(Brano citato)

9.9.14

Il futuro dell'automobile e il capitalismo ecologico (Giuseppina Ciuffreda)

Un breve articolo di tre anni fa che per la rubrica “Ambiente viziato” fa il punto su un problema di grande momento: il destino dell'automobile. Non mi pare che, da allora, i termini della questione siano molto cambiati: il massimo per l'ambiente che l'industria sembra oggi proporre è l'opzione per l'elettrico, che ha poi un gravee problema di smaltimenti. Anche per questo l'apertura di credito che si legge tra le righe di Ciuffreda sul “capitalismo ecologico” mi pare fuori luogo. (S.L.L.)

Se a Houston, in Texas, fai una passeggiata, la polizia accosta e ti chiede se hai un problema. Perché camminare non è normale: esci e prendi l’auto. Non è un caso isolato quando la vita sociale dei cittadini è decisa dagli ingegneri del traffico. L’auto davvero ecologica non è dunque una macchina meno inquinante ma una grande trasformazione che muta radicalmente l’organizzazione e i prodotti dell’industria, ridisegna la forma delle città e sposa una mobilità diversificata basata sui trasporti pubblici.
Alexander Langer la chiamava "conversione" della produzione e degli stili di vita e per i centri di ricerca che studiano l’ecoefficienza, dal Wuppertal Institut di Wolfgang Sachs al Rocky Montain Institute di Amory e L.Hunter Lovins, al Natural Capital Institute di Paul Hawken, è la "terza rivoluzione industriale" ed investe tutti i settori produttivi.

(Dati di partenza)
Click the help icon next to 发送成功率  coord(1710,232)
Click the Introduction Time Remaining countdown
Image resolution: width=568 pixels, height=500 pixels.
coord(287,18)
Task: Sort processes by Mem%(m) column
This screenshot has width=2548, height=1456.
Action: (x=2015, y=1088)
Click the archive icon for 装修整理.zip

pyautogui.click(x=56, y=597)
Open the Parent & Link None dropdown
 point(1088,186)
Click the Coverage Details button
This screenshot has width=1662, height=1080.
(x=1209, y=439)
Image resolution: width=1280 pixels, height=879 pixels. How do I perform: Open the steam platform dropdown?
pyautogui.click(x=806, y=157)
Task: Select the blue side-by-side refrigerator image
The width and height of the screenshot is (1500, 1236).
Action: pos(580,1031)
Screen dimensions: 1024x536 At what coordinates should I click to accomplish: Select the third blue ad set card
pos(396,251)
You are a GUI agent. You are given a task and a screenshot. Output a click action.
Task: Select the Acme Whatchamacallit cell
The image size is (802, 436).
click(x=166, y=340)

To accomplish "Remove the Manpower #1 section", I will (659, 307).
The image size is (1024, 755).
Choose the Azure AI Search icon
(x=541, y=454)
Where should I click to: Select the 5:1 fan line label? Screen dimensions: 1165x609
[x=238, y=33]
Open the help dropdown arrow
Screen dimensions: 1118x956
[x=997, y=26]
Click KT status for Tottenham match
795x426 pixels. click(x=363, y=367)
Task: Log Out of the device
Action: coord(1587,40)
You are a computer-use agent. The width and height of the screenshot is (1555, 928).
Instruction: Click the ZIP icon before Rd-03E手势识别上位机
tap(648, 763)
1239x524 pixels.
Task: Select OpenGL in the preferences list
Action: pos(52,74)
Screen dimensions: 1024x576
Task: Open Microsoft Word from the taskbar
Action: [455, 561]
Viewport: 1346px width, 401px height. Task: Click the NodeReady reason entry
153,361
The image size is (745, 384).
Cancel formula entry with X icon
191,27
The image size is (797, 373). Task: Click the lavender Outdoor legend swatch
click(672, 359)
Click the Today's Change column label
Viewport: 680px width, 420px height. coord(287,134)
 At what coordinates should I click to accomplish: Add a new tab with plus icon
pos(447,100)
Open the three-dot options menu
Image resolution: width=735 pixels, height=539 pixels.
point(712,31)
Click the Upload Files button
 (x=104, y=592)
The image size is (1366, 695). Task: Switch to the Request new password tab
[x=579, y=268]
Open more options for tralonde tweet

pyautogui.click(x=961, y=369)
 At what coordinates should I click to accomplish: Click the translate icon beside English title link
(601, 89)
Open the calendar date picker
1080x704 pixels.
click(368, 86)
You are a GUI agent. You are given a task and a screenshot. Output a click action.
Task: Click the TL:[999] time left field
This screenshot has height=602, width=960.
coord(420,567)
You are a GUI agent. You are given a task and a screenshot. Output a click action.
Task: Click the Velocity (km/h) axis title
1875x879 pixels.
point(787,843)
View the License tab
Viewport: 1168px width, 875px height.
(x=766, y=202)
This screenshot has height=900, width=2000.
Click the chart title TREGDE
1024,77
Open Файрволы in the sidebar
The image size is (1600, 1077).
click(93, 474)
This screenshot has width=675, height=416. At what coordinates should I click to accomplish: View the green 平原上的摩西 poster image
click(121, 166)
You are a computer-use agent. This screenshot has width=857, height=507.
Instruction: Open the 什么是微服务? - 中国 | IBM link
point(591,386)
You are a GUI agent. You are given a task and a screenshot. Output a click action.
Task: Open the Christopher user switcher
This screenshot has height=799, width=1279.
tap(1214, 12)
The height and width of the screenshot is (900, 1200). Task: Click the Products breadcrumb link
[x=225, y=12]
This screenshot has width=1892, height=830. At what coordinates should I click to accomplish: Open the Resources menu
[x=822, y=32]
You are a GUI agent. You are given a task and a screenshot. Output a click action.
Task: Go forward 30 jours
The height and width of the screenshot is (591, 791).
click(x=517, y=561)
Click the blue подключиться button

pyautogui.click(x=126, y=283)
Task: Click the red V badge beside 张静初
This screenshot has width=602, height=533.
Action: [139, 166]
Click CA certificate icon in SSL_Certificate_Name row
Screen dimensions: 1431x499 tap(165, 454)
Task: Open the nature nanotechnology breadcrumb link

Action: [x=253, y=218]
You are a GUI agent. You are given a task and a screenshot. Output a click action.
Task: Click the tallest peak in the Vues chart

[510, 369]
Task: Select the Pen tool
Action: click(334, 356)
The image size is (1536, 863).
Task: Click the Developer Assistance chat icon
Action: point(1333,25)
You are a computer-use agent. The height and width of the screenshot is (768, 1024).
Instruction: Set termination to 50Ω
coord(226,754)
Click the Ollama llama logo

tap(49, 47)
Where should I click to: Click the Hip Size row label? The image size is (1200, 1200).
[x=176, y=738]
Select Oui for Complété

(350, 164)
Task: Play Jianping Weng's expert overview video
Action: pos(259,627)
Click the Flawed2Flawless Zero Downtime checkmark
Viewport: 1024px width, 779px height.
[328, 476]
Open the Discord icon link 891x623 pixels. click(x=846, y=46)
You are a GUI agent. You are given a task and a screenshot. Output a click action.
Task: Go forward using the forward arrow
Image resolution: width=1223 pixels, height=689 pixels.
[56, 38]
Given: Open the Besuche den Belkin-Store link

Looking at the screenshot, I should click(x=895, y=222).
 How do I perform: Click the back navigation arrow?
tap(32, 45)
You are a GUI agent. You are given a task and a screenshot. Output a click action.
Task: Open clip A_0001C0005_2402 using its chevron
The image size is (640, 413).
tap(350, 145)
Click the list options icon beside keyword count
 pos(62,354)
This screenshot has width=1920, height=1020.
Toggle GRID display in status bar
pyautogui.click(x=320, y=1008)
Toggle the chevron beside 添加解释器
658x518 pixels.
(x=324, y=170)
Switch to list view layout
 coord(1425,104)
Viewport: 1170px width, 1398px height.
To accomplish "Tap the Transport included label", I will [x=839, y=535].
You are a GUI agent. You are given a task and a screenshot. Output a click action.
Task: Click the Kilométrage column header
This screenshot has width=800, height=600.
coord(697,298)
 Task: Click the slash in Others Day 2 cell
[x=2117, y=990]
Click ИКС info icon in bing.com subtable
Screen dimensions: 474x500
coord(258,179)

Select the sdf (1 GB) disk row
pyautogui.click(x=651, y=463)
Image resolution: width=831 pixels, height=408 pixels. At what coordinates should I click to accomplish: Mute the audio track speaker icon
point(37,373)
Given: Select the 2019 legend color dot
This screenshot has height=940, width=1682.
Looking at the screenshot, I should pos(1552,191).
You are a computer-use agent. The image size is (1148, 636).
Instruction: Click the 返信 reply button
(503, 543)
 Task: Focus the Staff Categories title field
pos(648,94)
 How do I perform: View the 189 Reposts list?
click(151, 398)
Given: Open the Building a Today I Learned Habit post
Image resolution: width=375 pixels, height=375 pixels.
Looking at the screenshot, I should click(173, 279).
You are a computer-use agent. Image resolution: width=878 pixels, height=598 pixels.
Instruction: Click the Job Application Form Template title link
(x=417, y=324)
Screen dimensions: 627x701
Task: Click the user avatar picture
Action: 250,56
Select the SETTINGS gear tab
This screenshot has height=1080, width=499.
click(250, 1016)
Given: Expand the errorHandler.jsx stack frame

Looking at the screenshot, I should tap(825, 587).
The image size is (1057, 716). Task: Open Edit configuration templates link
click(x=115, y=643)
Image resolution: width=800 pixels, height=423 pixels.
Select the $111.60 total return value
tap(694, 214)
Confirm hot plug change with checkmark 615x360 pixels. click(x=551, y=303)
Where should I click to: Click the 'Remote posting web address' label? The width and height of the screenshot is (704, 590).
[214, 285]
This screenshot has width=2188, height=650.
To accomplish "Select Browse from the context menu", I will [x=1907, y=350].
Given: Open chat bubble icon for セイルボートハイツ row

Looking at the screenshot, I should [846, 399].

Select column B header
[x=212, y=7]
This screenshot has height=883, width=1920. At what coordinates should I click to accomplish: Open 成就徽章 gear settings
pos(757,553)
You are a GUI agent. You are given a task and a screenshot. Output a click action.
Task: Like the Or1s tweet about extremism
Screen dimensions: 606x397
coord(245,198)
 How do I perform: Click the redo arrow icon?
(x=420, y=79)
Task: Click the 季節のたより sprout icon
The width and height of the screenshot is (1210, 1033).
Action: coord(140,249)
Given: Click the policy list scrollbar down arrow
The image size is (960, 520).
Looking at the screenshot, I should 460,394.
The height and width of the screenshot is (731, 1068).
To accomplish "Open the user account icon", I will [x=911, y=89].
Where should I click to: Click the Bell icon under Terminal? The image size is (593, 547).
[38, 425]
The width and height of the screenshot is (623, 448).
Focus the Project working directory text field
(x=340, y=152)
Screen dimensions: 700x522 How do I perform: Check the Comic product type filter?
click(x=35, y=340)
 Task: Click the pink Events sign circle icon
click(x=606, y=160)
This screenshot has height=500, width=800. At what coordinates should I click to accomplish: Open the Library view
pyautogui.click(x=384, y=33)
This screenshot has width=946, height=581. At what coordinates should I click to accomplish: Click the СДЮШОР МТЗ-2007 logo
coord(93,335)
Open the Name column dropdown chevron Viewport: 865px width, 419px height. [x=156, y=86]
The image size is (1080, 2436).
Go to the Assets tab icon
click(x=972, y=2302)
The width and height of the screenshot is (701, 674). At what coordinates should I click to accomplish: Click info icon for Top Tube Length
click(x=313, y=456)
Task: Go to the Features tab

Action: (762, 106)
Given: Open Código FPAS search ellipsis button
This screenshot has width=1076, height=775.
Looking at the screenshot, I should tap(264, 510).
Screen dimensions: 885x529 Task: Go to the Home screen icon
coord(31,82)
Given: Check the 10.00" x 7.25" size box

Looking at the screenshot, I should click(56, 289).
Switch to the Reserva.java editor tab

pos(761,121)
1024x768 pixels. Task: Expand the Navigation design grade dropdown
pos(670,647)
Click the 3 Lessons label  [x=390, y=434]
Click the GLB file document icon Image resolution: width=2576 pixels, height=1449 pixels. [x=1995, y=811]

(Consegna)
Riprendi, per favore, l'articolo sul futuro dell'automobile e continualo dopo l'ultima frase. L'elenco non ha alcun ruolo in questo lavoro.

(Risposta)
Le prime analisi controcorrente, che mettono in discussione la civiltà dell’auto risalgono agli anni Ottanta (Sachs, "Die Liebe zum Automobil"), poi si intensificano. Danni ambientali e sociali, saturazione del mercato occidentale, una congestione del traffico tale da porre fine a un’idea di libertà nata con l’auto stessa (Guido Viale, "Vita e morte dell’automobile"). Di fronte alla crisi del settore è compito della politica cambiare la mobilità e riportare in vita l’urbanistica per riconsegnare
ai cittadini strade e piazze, mentre l’industria automobilistica deve reinventarsi. Lo può fare guadagnando, sostengono i Lovins e Paul Hawken, ambientalisti favorevoli al mercato, ma per questo deve cambiare mentalità e abbandonare l’uso antieconomico delle risorse (Capitalismo naturale, ristampa 2011 Edizioni Ambiente). Seguire principi biologici, riusare materiali, eliminare sostanze inquinanti e smetterla di accanirsi contro gli operai, puntando piuttosto sulla produttività delle risorse, scelta che consente di «ottenere lo stesso lavoro utile da un prodotto o da un processo usando meno materiali e meno energia», liberando grandi quantità di capitale. «Ottimizzare la qualità invece di aumentare i prodotti» (Wuppertal Institut).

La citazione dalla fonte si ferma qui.